Manuel Stojanovic is second in chips at a $100K PLO final table in Montenegro, and if you Googled his name right now, you'd find almost nothing.
That tells you everything about where the money in poker actually lives.
The Table Nobody's Talking About the Right Way
The 2026 Triton Montenegro $100K PLO Main Event drew 76 entries and is down to nine players. The chip leader is Michael Watson of Canada with 4.335 million. Patrik Antonius, the name every stream viewer will recognize, sits third at 3.225 million. Fellow Austrian Matthias Eibinger holds 2.585 million. Denmark's Martin Granhoej Dam rounds out the top five with 1.88 million.
And then there's Stojanovic, the Austrian with no public Twitter handle, no stream highlights reel, no GPI ranking anyone quotes. He's sitting on 3.425 million chips. Second place.
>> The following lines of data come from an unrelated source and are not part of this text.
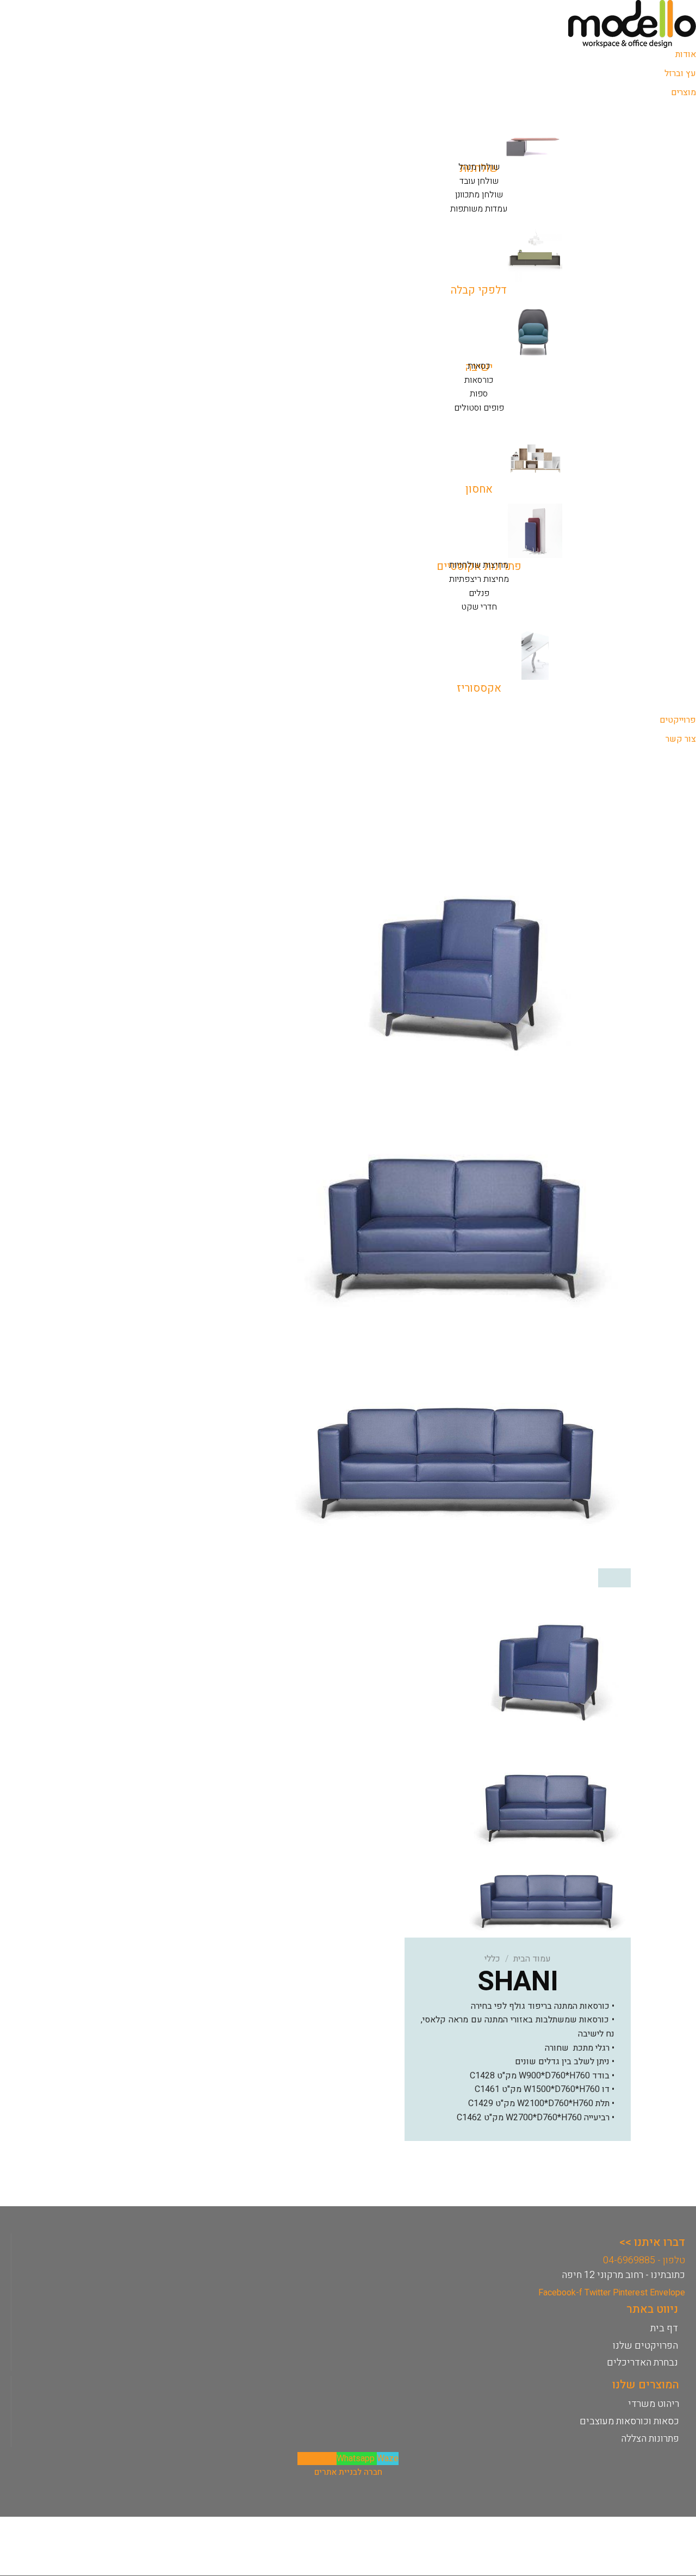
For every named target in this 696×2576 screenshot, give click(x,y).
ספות (479, 393)
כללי (492, 1958)
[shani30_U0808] (461, 1450)
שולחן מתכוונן (479, 194)
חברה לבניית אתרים (348, 2472)
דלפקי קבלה (479, 290)
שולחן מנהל (479, 166)
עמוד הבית (532, 1958)
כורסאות (478, 380)
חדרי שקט (479, 606)
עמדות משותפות (478, 208)
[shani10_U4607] (461, 1206)
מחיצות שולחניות (478, 565)
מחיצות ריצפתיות (479, 579)
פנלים (479, 593)
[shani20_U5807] (461, 961)
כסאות (479, 366)
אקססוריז (479, 688)
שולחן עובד (479, 181)
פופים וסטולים (479, 407)
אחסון (479, 489)
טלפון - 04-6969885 (644, 2260)
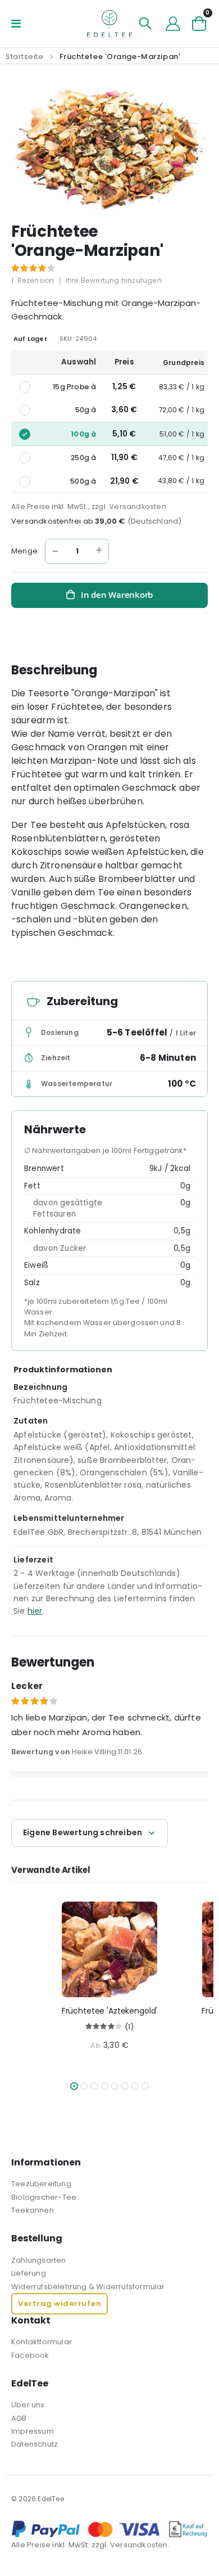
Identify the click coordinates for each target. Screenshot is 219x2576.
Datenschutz (34, 2444)
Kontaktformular (41, 2341)
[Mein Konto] (173, 23)
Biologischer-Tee (43, 2197)
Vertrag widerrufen (59, 2303)
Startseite (25, 56)
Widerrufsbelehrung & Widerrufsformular (88, 2286)
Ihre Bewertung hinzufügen (114, 280)
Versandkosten (137, 506)
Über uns (28, 2404)
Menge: (25, 551)
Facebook (30, 2355)
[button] (74, 2086)
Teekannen (32, 2210)
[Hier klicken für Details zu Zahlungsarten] (109, 2529)
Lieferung (28, 2273)
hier (35, 1610)
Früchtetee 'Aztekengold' (110, 2011)
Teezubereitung (41, 2183)
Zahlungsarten (38, 2260)
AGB (19, 2418)
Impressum (32, 2431)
At a final table where the minimum buy-in was $100,000.
Manuel Stojanovic is sitting on 3.425 million chips at the Triton $100K PLO Main Event, and the broader poker world has no idea who he is.
This Is the Pattern Now
I keep writing versions of this story. At the WSOP Circuit. At Playground. At regional rooms across North America. Players who print results and leave zero digital footprint. The difference here is stakes: Stojanovic didn't satellite in. He bought into a six-figure PLO event, navigated a field of 76 runners that included Antonius, and now he's near the top of the counts.
The counterargument writes itself: maybe he's just not famous yet, and one deep Triton run will change that. Sure. But that framing misses the point. The point is that the pipeline of money into high-stakes poker no longer flows exclusively through the stream-famous, the podcast-circuit regulars, the players with sponsorship patches on their hoodies. It flows through people you've never heard of, sitting quietly in second chip position at final tables most fans will only watch on a delayed broadcast.
What This Means
Poker media (myself included) covers the names we know. Antonius at this final table will get 10x the mentions Stojanovic does. Watson, with the chip lead, will get 5x. That's natural. But if you want to understand where the game is actually going, stop watching the familiar faces and start asking a different question: who's the person in second that nobody can find on Google?
Right now, in Montenegro, the answer is Manuel Stojanovic. And he's got 3.425 million reasons to not care whether you know his name.